Recognition follows impact
The leaders who leave the deepest mark on the credit union movement rarely begin their careers imagining awards or accolades. They begin with a desire to serve. They see someone struggling—it's honestly as simple as that—and they dedicate themselves to solving problems, often over decades, driven by a determination from deep within.
Bearing witness to and supporting the Wegner Award Selection Committee through its work is a tremendous honor. The process reveals proof that our movement continues to attract leaders who are expanding what is possible for the people and communities we serve, and that leaves me with tremendous optimism.
But perhaps the most inspiring takeaway from this year's nominations process is a reminder that recognition is not merely about celebrating achievement. It is about preserving examples. It is about signaling to the next generation of leaders what we value and what we hope to see more of. Because what we celebrate, we cultivate. And what we cultivate ultimately shapes the future of our movement.
Honoring our 2026 Wegner Award winners
Our 2026 Herb Wegner Award recipients offer a compelling example of exactly the kind of leadership this process is designed to recognize—and the kind of leadership shaping the future of our movement.
Kathy Chartier, Gigi Hyland and Steven Stapp each took different paths through credit unions. Their careers spanned different organizations, different leadership roles, and different chapters in the industry's evolution. Their impact lives on in the leaders they mentored, the partnerships they fostered, the ideas they championed, and the lives they influenced along the way.

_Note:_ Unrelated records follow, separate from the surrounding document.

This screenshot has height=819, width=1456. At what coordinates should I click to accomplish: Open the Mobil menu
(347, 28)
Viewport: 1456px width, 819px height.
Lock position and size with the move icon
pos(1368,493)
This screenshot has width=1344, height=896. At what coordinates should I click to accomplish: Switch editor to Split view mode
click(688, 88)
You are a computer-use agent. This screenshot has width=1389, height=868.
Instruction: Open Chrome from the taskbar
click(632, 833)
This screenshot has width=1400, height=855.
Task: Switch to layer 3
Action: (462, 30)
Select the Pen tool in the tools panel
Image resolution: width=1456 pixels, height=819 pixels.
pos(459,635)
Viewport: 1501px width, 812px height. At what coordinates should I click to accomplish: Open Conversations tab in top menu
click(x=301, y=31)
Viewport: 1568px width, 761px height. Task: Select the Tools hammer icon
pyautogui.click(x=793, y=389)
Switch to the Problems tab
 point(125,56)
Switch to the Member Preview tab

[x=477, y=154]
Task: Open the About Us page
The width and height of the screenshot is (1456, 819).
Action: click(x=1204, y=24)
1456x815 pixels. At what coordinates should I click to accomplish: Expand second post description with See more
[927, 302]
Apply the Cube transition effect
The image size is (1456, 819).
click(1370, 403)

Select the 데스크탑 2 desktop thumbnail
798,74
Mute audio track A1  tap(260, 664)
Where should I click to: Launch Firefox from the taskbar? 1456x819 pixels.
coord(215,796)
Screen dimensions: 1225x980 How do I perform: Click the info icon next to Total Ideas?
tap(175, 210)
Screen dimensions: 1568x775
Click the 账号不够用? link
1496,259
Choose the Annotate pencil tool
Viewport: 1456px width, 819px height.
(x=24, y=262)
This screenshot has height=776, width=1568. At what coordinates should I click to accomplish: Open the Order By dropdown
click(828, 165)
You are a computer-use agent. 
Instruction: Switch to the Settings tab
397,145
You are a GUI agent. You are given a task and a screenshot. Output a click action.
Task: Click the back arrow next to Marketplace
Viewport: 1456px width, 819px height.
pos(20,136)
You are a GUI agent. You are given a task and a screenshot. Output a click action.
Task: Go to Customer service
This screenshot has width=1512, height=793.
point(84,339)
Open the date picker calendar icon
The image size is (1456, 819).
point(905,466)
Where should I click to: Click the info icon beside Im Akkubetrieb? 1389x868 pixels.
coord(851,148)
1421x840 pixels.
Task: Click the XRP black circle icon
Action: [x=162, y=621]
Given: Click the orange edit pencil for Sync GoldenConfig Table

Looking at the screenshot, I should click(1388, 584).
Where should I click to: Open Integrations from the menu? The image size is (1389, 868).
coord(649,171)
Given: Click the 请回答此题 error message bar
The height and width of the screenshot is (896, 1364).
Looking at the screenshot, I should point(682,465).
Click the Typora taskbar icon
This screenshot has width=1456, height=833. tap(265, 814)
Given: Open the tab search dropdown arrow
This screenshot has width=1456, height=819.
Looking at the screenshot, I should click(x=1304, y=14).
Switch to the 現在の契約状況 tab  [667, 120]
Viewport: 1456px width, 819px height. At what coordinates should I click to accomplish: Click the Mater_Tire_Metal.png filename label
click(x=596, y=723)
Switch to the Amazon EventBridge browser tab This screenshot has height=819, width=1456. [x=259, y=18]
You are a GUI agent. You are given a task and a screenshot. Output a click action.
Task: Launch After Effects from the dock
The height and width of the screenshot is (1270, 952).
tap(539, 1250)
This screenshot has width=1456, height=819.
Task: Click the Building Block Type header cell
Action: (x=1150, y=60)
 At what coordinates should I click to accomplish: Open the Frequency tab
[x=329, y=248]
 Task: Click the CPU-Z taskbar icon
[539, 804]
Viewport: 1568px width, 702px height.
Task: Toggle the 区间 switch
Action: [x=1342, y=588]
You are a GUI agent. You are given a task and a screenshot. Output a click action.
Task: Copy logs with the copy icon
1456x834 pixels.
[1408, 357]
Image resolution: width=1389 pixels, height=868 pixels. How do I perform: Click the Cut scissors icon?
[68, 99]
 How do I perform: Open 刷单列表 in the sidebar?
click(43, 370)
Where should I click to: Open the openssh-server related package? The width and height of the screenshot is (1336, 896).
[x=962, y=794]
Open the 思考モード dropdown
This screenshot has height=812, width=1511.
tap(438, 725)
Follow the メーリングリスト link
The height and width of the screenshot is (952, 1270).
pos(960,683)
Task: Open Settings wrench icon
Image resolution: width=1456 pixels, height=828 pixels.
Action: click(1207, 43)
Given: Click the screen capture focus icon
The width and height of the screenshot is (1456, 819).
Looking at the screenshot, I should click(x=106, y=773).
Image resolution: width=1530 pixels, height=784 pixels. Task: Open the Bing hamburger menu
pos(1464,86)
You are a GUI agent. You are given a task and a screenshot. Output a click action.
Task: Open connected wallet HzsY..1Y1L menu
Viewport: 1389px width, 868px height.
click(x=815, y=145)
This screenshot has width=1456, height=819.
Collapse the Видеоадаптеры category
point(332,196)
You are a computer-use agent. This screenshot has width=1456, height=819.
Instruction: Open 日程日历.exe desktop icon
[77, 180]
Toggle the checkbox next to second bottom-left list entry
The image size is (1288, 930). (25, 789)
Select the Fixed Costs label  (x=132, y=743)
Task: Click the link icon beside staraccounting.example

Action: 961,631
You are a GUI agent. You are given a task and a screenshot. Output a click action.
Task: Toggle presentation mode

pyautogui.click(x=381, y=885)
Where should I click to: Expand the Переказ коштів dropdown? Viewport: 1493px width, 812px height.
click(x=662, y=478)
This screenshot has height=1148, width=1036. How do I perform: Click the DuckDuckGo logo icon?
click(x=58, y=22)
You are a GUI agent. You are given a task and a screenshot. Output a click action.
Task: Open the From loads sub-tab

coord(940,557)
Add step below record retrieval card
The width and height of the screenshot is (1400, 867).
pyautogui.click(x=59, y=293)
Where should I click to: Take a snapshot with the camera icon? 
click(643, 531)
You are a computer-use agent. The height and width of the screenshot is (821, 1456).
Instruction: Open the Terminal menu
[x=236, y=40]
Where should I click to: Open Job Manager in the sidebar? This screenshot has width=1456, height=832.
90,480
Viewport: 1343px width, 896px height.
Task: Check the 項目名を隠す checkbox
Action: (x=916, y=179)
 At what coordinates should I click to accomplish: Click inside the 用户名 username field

Kathy's passing in May brought an added layer of meaning to this year's reflection. While her contributions to the credit union movement were extraordinary, many who knew Kathy speak first about her generosity, encouragement, and unwavering belief in others. Her story serves as a reminder that some of the most important measures of leadership are not found on a résumé. They are found in the relationships we build, the people we lift up, and the legacy we leave behind. In many ways, Kathy embodied the same qualities that appeared again and again throughout this year's nominations: leadership grounded in service, commitment to cooperative values, and a belief that success is measured not only by what we accomplish ourselves, but by what we make possible for others.
In the end, that is the enduring purpose of the Wegner Awards: not merely to recognize achievement, but to illuminate the examples that inspire the rest of us to carry the mission forward.